■ **EXERCISE MATERIAL**
• • • • •

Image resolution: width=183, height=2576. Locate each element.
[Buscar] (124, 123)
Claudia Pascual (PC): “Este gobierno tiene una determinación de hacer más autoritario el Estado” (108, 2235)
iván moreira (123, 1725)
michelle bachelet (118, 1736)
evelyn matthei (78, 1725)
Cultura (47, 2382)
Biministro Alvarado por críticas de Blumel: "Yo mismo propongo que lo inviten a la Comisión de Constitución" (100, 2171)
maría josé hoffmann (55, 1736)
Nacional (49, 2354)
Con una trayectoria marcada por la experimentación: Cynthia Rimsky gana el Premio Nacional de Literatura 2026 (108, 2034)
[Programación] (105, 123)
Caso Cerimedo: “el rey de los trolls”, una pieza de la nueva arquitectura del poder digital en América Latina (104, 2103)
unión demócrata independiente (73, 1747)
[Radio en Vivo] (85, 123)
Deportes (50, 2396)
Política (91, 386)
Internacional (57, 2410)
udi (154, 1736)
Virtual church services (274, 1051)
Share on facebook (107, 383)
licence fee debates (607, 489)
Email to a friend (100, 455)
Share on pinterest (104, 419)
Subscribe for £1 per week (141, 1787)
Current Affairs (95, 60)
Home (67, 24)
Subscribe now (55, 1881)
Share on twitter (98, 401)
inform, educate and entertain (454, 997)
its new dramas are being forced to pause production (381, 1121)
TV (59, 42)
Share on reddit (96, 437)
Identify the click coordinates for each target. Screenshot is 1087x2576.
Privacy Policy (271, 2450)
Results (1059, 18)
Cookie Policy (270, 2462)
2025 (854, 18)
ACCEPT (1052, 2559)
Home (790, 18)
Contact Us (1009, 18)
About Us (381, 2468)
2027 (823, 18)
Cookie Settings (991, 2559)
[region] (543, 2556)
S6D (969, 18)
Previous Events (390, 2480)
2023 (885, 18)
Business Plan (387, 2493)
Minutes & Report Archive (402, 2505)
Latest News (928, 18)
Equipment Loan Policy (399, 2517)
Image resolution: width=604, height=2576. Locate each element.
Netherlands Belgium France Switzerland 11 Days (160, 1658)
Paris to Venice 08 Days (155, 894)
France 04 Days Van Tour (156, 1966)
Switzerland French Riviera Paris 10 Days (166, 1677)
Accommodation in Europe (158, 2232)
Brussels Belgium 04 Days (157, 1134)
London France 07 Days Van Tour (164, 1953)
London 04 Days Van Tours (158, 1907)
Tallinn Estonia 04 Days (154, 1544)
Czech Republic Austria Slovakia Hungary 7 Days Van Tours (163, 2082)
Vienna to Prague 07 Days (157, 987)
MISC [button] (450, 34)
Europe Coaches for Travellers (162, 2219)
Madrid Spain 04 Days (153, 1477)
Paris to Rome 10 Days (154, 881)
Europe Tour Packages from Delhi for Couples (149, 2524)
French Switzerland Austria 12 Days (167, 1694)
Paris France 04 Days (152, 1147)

• • • • •

■ **DIRECTIONS**
The expected result is an exact transcription of the lines from the one containing "Europe Coaches for Travellers (162, 2219)" through the end of the records above; please include both ends.

■ **SOLUTION FOR THIS TASK**
Europe Coaches for Travellers (162, 2219)
Madrid Spain 04 Days (153, 1477)
Paris to Rome 10 Days (154, 881)
Europe Tour Packages from Delhi for Couples (149, 2524)
French Switzerland Austria 12 Days (167, 1694)
Paris France 04 Days (152, 1147)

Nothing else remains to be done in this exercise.